▸ **Task requirements**: Beginning with the line that contains "Task: Expand the Categories chevron arrow", print each line to the end of the data exactly. Omit the pictures.

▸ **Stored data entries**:
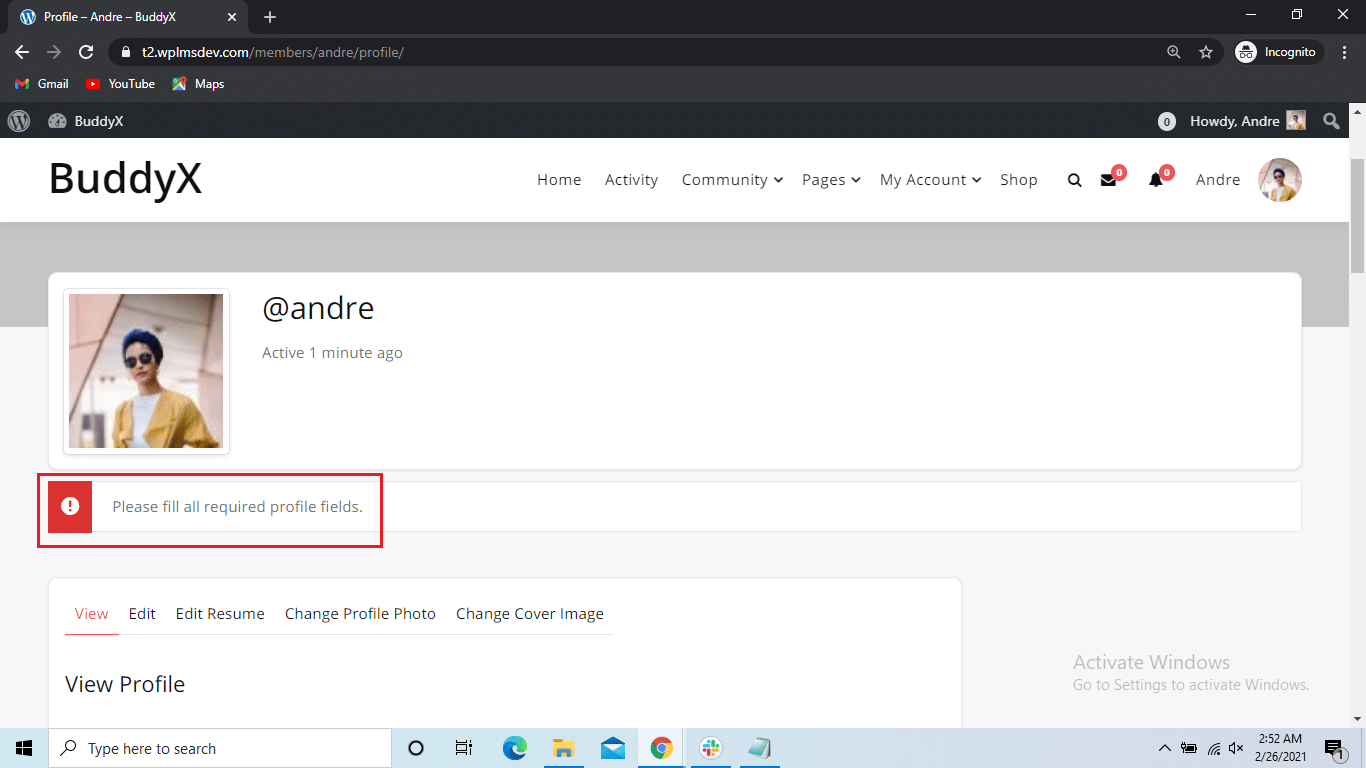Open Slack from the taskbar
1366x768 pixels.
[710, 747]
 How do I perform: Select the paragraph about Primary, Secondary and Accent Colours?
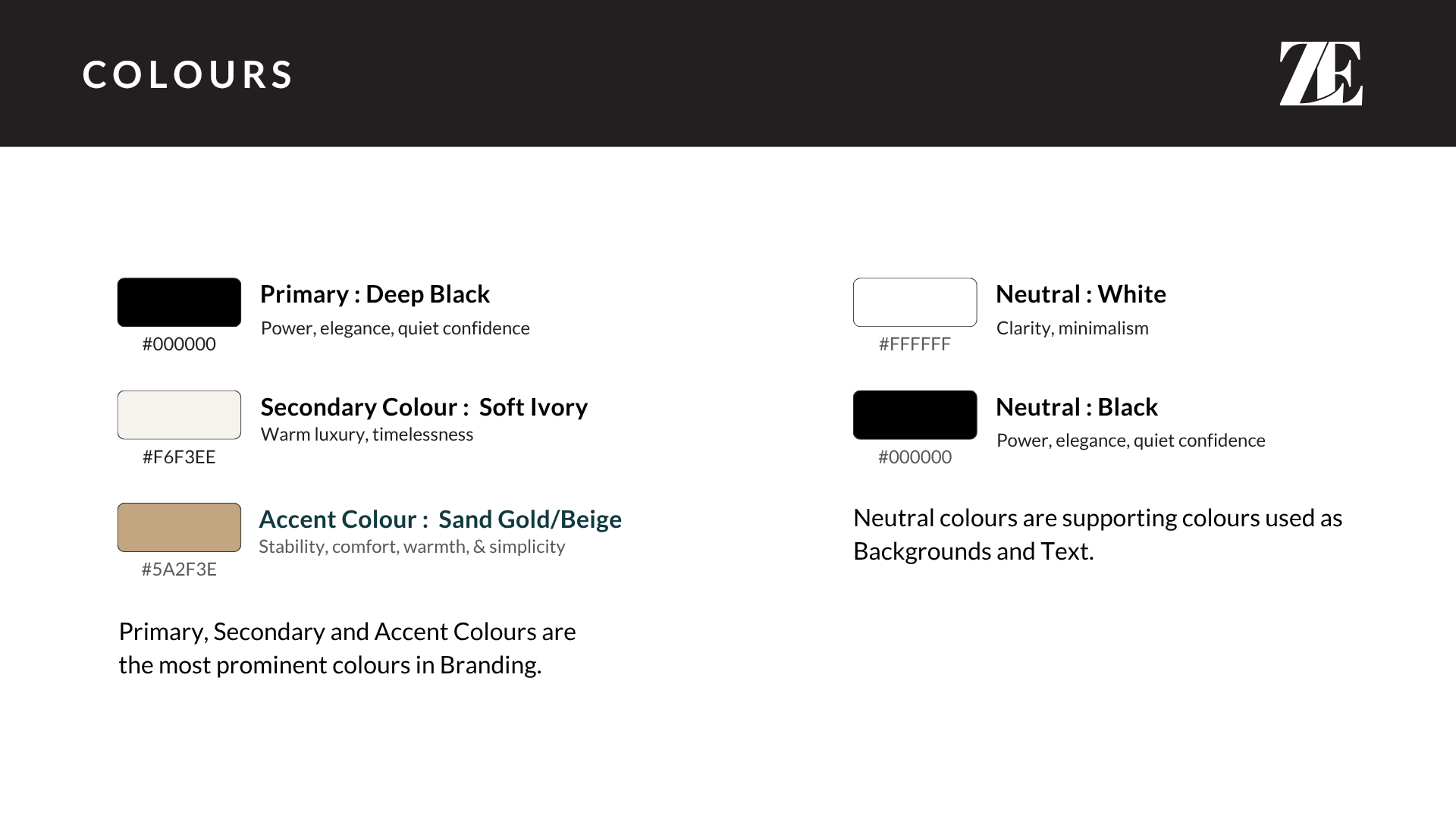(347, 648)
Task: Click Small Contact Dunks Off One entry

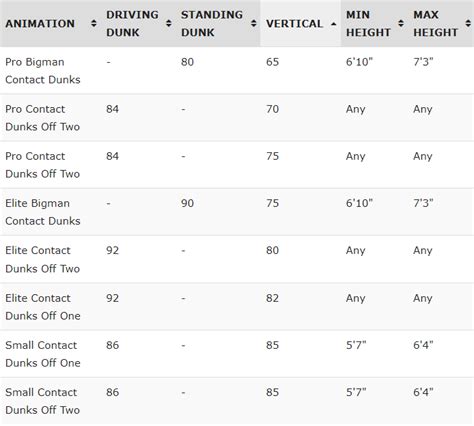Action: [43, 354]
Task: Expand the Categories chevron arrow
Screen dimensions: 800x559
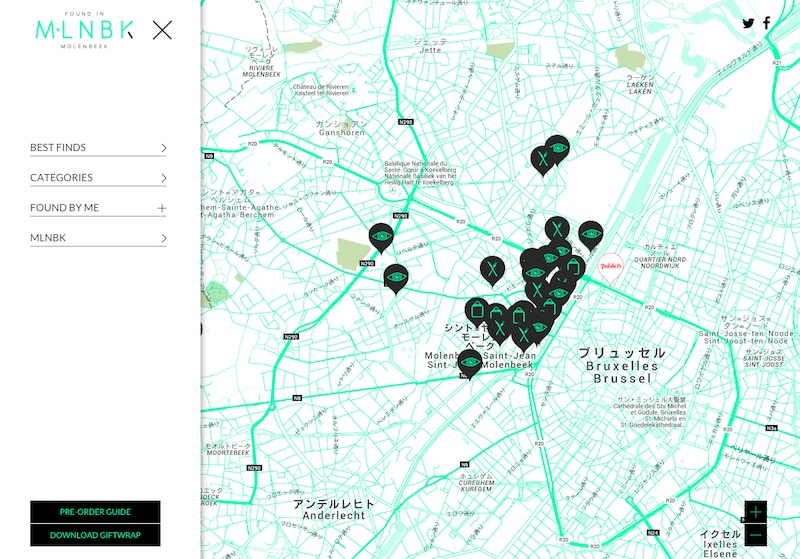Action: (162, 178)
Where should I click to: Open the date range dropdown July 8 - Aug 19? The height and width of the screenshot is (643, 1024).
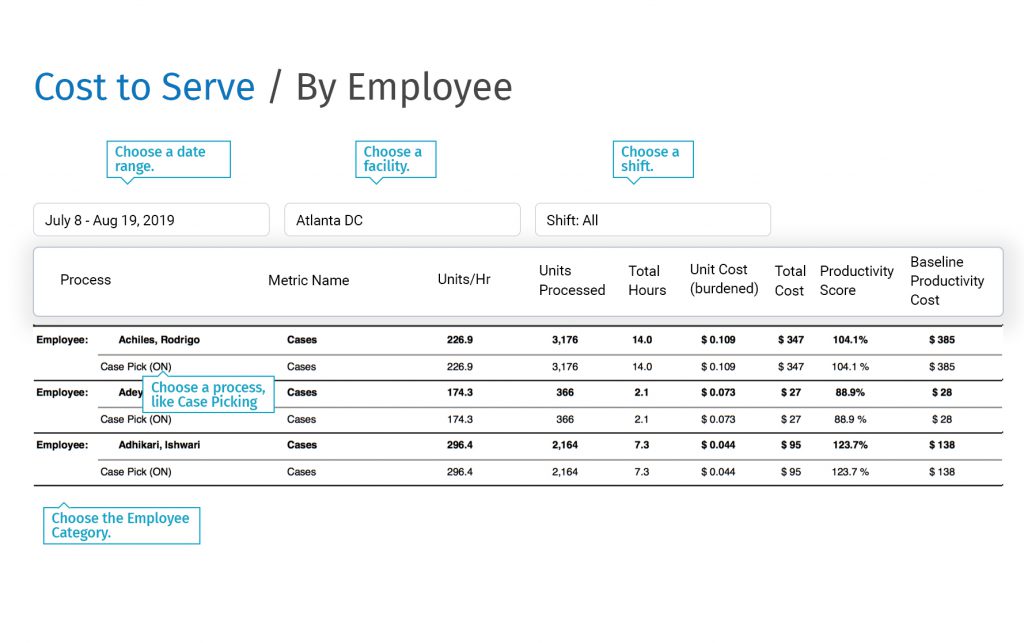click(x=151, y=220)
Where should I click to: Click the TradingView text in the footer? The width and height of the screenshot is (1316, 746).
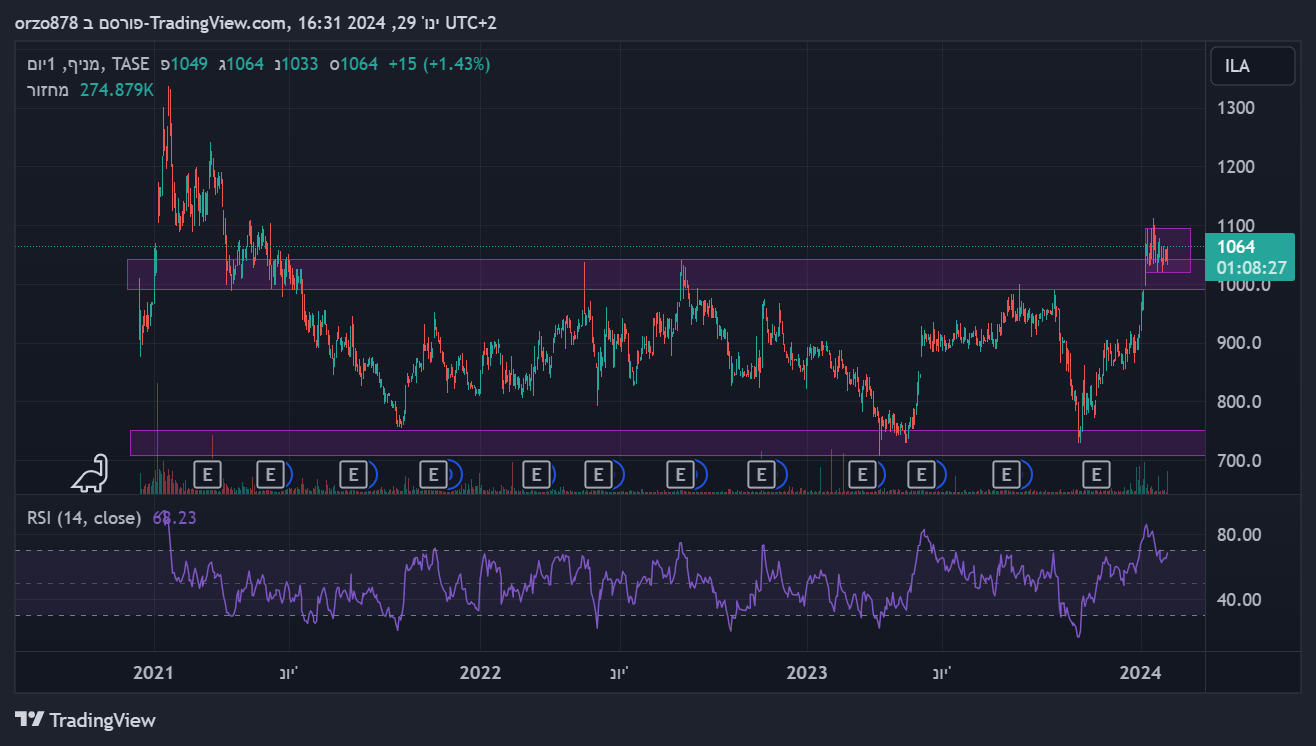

▸ **Answer for the task**:
Task: Expand the Categories chevron arrow
Screen dimensions: 800x559
Action: (162, 178)
Where should I click to: Open the date range dropdown July 8 - Aug 19? The height and width of the screenshot is (643, 1024).
click(x=151, y=220)
Where should I click to: Click the TradingView text in the footer? The width and height of the screenshot is (1316, 746).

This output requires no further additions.